What you need to do:
Write out every entry in full. Leave nothing out.
═════ Record excerpts ═════
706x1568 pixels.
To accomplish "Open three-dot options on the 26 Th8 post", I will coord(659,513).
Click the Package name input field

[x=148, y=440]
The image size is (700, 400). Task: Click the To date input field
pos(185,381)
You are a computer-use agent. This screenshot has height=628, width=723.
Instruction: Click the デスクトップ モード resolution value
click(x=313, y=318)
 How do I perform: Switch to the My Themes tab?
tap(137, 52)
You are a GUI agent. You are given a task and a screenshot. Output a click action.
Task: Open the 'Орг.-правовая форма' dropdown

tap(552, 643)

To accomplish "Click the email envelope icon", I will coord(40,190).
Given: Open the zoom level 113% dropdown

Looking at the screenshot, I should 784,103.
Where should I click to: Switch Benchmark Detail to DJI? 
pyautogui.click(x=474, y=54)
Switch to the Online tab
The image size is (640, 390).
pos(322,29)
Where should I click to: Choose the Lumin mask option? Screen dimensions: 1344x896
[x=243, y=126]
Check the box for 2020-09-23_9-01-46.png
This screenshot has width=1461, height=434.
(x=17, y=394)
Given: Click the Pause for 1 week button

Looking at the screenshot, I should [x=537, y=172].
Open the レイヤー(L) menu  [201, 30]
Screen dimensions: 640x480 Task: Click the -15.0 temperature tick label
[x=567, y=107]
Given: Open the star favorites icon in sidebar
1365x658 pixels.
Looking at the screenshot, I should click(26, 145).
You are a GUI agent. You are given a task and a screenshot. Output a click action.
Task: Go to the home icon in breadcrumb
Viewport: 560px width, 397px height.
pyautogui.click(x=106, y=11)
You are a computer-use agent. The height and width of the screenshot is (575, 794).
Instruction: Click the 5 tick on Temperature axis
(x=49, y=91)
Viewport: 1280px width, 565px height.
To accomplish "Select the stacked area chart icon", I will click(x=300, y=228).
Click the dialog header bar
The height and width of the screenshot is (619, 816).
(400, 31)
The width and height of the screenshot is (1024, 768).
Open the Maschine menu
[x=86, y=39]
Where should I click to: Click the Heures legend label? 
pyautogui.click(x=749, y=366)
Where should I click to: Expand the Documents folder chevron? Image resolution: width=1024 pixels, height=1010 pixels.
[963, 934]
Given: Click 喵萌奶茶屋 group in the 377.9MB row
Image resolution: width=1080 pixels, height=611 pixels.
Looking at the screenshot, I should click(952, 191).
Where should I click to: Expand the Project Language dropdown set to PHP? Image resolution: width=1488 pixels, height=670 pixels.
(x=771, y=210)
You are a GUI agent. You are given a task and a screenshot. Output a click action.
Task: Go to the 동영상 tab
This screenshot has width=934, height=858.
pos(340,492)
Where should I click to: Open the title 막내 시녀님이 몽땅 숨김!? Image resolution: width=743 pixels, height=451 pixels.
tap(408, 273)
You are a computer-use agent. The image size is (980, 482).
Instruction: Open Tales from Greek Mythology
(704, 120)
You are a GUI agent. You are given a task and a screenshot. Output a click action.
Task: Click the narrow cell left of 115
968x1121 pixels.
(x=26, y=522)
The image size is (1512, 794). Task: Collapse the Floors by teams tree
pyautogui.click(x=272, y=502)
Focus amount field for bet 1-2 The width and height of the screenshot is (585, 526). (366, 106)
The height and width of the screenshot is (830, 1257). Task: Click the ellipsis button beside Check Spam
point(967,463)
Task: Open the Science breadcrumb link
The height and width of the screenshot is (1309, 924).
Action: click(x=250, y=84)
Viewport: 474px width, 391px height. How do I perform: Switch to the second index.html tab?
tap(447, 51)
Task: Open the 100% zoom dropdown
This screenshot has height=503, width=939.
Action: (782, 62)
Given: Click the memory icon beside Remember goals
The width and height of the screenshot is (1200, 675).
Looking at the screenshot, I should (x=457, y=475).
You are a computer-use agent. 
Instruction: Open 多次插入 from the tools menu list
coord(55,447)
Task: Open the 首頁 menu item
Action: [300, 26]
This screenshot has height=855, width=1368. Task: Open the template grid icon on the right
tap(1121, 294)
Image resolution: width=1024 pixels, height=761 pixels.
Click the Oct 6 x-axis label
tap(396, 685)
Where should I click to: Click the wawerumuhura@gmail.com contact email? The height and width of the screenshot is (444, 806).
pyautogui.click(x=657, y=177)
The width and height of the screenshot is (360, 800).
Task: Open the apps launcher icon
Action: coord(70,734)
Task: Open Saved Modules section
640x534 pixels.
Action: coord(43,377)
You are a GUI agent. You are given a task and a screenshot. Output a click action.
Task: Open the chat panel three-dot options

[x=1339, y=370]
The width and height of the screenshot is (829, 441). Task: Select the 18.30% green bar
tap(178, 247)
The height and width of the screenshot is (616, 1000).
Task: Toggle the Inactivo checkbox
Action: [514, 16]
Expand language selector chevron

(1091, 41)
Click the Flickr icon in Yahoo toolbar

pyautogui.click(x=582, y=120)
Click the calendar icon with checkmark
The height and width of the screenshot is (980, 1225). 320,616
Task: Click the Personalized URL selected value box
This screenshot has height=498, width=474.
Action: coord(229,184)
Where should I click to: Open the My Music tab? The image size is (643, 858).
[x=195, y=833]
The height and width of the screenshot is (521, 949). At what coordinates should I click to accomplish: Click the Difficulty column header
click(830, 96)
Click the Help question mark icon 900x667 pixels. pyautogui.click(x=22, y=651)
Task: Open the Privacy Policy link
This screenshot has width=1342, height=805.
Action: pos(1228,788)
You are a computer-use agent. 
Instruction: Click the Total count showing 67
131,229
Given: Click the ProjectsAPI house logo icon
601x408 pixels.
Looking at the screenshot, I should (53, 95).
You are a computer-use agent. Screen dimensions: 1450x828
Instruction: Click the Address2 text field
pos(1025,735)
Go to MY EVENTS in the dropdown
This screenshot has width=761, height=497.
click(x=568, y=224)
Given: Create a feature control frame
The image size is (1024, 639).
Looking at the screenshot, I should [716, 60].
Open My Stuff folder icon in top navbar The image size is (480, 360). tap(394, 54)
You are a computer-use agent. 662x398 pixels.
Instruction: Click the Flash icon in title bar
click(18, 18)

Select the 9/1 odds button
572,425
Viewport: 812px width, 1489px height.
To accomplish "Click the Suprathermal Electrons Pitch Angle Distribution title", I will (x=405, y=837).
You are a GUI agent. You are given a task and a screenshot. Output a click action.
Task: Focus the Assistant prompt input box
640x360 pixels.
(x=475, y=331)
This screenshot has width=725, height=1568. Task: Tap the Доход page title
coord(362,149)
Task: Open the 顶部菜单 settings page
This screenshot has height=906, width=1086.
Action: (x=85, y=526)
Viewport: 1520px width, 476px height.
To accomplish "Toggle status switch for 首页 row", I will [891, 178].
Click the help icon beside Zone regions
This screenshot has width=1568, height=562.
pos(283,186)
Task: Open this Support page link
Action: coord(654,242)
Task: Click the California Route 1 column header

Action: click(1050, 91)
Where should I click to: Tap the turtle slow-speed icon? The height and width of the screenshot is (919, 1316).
═════
Answer box:
706x1568 pixels.
To accomplish "Open three-dot options on the 26 Th8 post", I will coord(659,513).
Click the Package name input field

[x=148, y=440]
The image size is (700, 400). Task: Click the To date input field
pos(185,381)
You are a computer-use agent. This screenshot has height=628, width=723.
Instruction: Click the デスクトップ モード resolution value
click(x=313, y=318)
 How do I perform: Switch to the My Themes tab?
tap(137, 52)
You are a GUI agent. You are given a task and a screenshot. Output a click action.
Task: Open the 'Орг.-правовая форма' dropdown

tap(552, 643)

To accomplish "Click the email envelope icon", I will coord(40,190).
Given: Open the zoom level 113% dropdown

Looking at the screenshot, I should 784,103.
Where should I click to: Switch Benchmark Detail to DJI? 
pyautogui.click(x=474, y=54)
Switch to the Online tab
The image size is (640, 390).
pos(322,29)
Where should I click to: Choose the Lumin mask option? Screen dimensions: 1344x896
[x=243, y=126]
Check the box for 2020-09-23_9-01-46.png
This screenshot has width=1461, height=434.
(x=17, y=394)
Given: Click the Pause for 1 week button

Looking at the screenshot, I should [x=537, y=172].
Open the レイヤー(L) menu  [201, 30]
Screen dimensions: 640x480 Task: Click the -15.0 temperature tick label
[x=567, y=107]
Given: Open the star favorites icon in sidebar
1365x658 pixels.
Looking at the screenshot, I should click(26, 145).
You are a GUI agent. You are given a task and a screenshot. Output a click action.
Task: Go to the home icon in breadcrumb
Viewport: 560px width, 397px height.
pyautogui.click(x=106, y=11)
You are a computer-use agent. The height and width of the screenshot is (575, 794).
Instruction: Click the 5 tick on Temperature axis
(x=49, y=91)
Viewport: 1280px width, 565px height.
To accomplish "Select the stacked area chart icon", I will click(x=300, y=228).
Click the dialog header bar
The height and width of the screenshot is (619, 816).
(400, 31)
The width and height of the screenshot is (1024, 768).
Open the Maschine menu
[x=86, y=39]
Where should I click to: Click the Heures legend label? 
pyautogui.click(x=749, y=366)
Where should I click to: Expand the Documents folder chevron? Image resolution: width=1024 pixels, height=1010 pixels.
[963, 934]
Given: Click 喵萌奶茶屋 group in the 377.9MB row
Image resolution: width=1080 pixels, height=611 pixels.
Looking at the screenshot, I should click(952, 191).
Where should I click to: Expand the Project Language dropdown set to PHP? Image resolution: width=1488 pixels, height=670 pixels.
(x=771, y=210)
You are a GUI agent. You are given a task and a screenshot. Output a click action.
Task: Go to the 동영상 tab
This screenshot has width=934, height=858.
pos(340,492)
Where should I click to: Open the title 막내 시녀님이 몽땅 숨김!? Image resolution: width=743 pixels, height=451 pixels.
tap(408, 273)
You are a computer-use agent. The image size is (980, 482).
Instruction: Open Tales from Greek Mythology
(704, 120)
You are a GUI agent. You are given a task and a screenshot. Output a click action.
Task: Click the narrow cell left of 115
968x1121 pixels.
(x=26, y=522)
The image size is (1512, 794). Task: Collapse the Floors by teams tree
pyautogui.click(x=272, y=502)
Focus amount field for bet 1-2 The width and height of the screenshot is (585, 526). (366, 106)
The height and width of the screenshot is (830, 1257). Task: Click the ellipsis button beside Check Spam
point(967,463)
Task: Open the Science breadcrumb link
The height and width of the screenshot is (1309, 924).
Action: click(x=250, y=84)
Viewport: 474px width, 391px height. How do I perform: Switch to the second index.html tab?
tap(447, 51)
Task: Open the 100% zoom dropdown
This screenshot has height=503, width=939.
Action: (782, 62)
Given: Click the memory icon beside Remember goals
The width and height of the screenshot is (1200, 675).
Looking at the screenshot, I should (x=457, y=475).
You are a computer-use agent. 
Instruction: Open 多次插入 from the tools menu list
coord(55,447)
Task: Open the 首頁 menu item
Action: [300, 26]
This screenshot has height=855, width=1368. Task: Open the template grid icon on the right
tap(1121, 294)
Image resolution: width=1024 pixels, height=761 pixels.
Click the Oct 6 x-axis label
tap(396, 685)
Where should I click to: Click the wawerumuhura@gmail.com contact email? The height and width of the screenshot is (444, 806).
pyautogui.click(x=657, y=177)
The width and height of the screenshot is (360, 800).
Task: Open the apps launcher icon
Action: coord(70,734)
Task: Open Saved Modules section
640x534 pixels.
Action: coord(43,377)
You are a GUI agent. You are given a task and a screenshot. Output a click action.
Task: Open the chat panel three-dot options

[x=1339, y=370]
The width and height of the screenshot is (829, 441). Task: Select the 18.30% green bar
tap(178, 247)
The height and width of the screenshot is (616, 1000).
Task: Toggle the Inactivo checkbox
Action: [514, 16]
Expand language selector chevron

(1091, 41)
Click the Flickr icon in Yahoo toolbar

pyautogui.click(x=582, y=120)
Click the calendar icon with checkmark
The height and width of the screenshot is (980, 1225). 320,616
Task: Click the Personalized URL selected value box
This screenshot has height=498, width=474.
Action: coord(229,184)
Where should I click to: Open the My Music tab? The image size is (643, 858).
[x=195, y=833]
The height and width of the screenshot is (521, 949). At what coordinates should I click to accomplish: Click the Difficulty column header
click(830, 96)
Click the Help question mark icon 900x667 pixels. pyautogui.click(x=22, y=651)
Task: Open the Privacy Policy link
This screenshot has width=1342, height=805.
Action: pos(1228,788)
You are a computer-use agent. 
Instruction: Click the Total count showing 67
131,229
Given: Click the ProjectsAPI house logo icon
601x408 pixels.
Looking at the screenshot, I should (53, 95).
You are a computer-use agent. Screen dimensions: 1450x828
Instruction: Click the Address2 text field
pos(1025,735)
Go to MY EVENTS in the dropdown
This screenshot has width=761, height=497.
click(x=568, y=224)
Given: Create a feature control frame
The image size is (1024, 639).
Looking at the screenshot, I should [716, 60].
Open My Stuff folder icon in top navbar The image size is (480, 360). tap(394, 54)
You are a computer-use agent. 662x398 pixels.
Instruction: Click the Flash icon in title bar
click(18, 18)

Select the 9/1 odds button
572,425
Viewport: 812px width, 1489px height.
To accomplish "Click the Suprathermal Electrons Pitch Angle Distribution title", I will (x=405, y=837).
You are a GUI agent. You are given a task and a screenshot. Output a click action.
Task: Focus the Assistant prompt input box
640x360 pixels.
(x=475, y=331)
This screenshot has width=725, height=1568. Task: Tap the Доход page title
coord(362,149)
Task: Open the 顶部菜单 settings page
This screenshot has height=906, width=1086.
Action: (x=85, y=526)
Viewport: 1520px width, 476px height.
To accomplish "Toggle status switch for 首页 row", I will [891, 178].
Click the help icon beside Zone regions
This screenshot has width=1568, height=562.
pos(283,186)
Task: Open this Support page link
Action: coord(654,242)
Task: Click the California Route 1 column header

Action: click(1050, 91)
Where should I click to: Tap the turtle slow-speed icon? The height and width of the screenshot is (919, 1316).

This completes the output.